Este nuevo espacio es, en esencia, una extensión del propio Miky Disla: espontáneo, creativo y comprometido con la satisfacción de su gente, es una invitación a vivir la cocina como un acto de complicidad, porque en cada rincón del restaurante hay algo de su creador.
Miky Disla es anfitrión antes que empresario. Habla con los clientes, prueba los platos, revisa la música y se asegura de que todo funcione como debe. Para él, la cocina es una forma de conectar con las personas.
Su lema, que ya se ha convertido en marca registrada, resume esa filosofía con tres palabras que en Serie 50 son promesa y garantía: “No hay fallo.”
Jarabacoa en una mesa
Jarabacoa es mucho más que un destino turístico; es un estado de ánimo. Su clima templado, su vegetación exuberante y su espíritu bohemio hacen del municipio el escenario perfecto para proyectos como Serie 50.
El restaurante se ha integrado al paisaje de la ciudad como un punto de referencia para locales y visitantes. No hay viajero que no escuche su nombre ni jarabacoense que no lo recomiende.
Con su mezcla de gastronomía criolla, arte visual y atmósfera festiva, Serie 50 refleja el carácter de Jarabacoa: acogedor, alegre y profundamente dominicano.
Un brindis por lo que viene
Mientras se celebran los cinco años, las luces se encienden, las copas chocan y los músicos afinan sus instrumentos. Afuera, la brisa de montaña acaricia las noches frescas.

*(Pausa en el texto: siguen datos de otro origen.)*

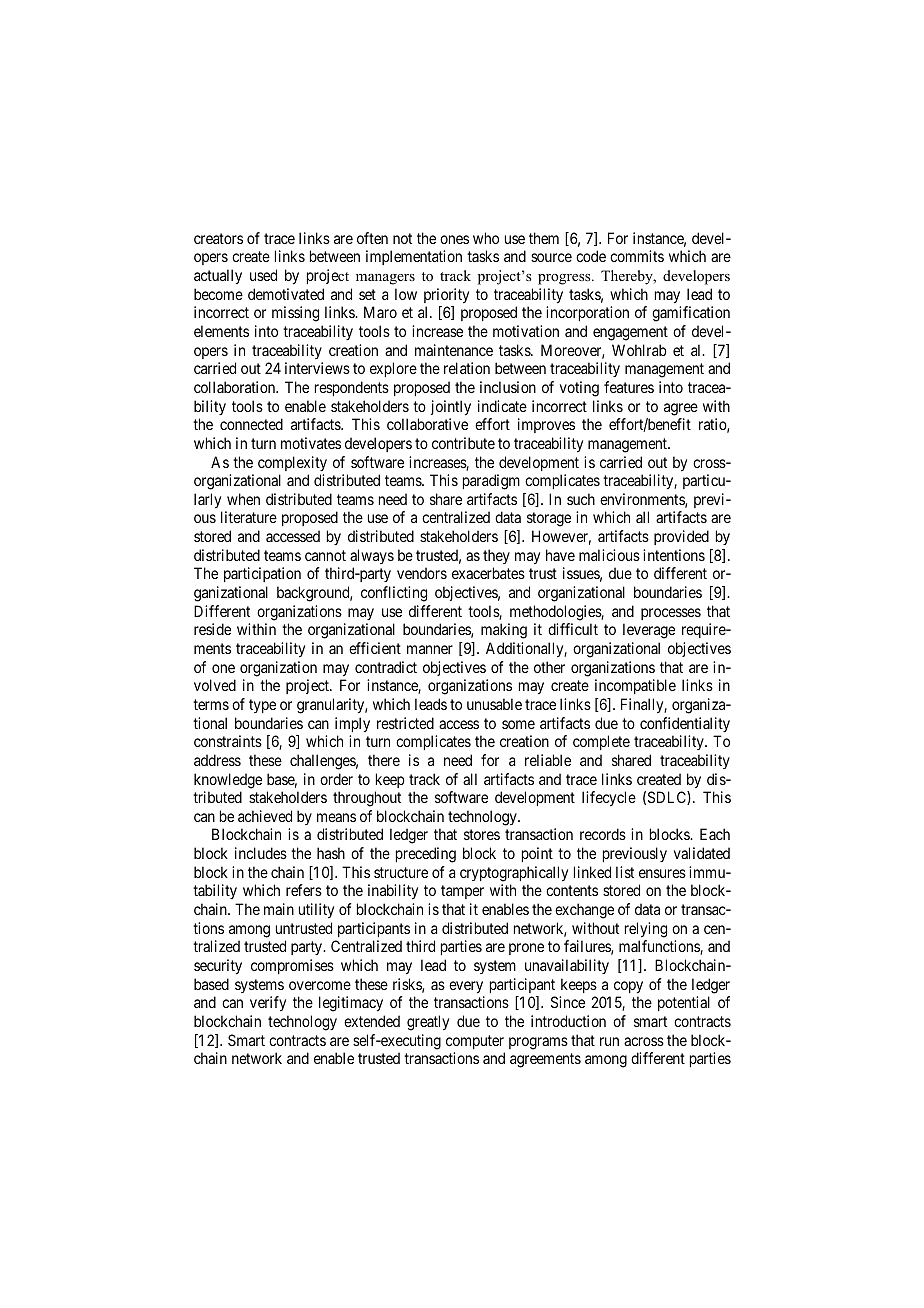  What do you see at coordinates (475, 1042) in the image?
I see `computer` at bounding box center [475, 1042].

Dentro, el aroma a cerdo, a ajo y a romero se mezcla con el bullicio de la gente.
Miky Disla sonríe, mira a su alrededor y sabe que ha valido la pena, porque en Serie 50 cada detalle —desde un cuadro hasta un plato— cuenta una historia y porque en Jarabacoa, cuando se mezcla arte, sabor y corazón, simplemente no hay fallo.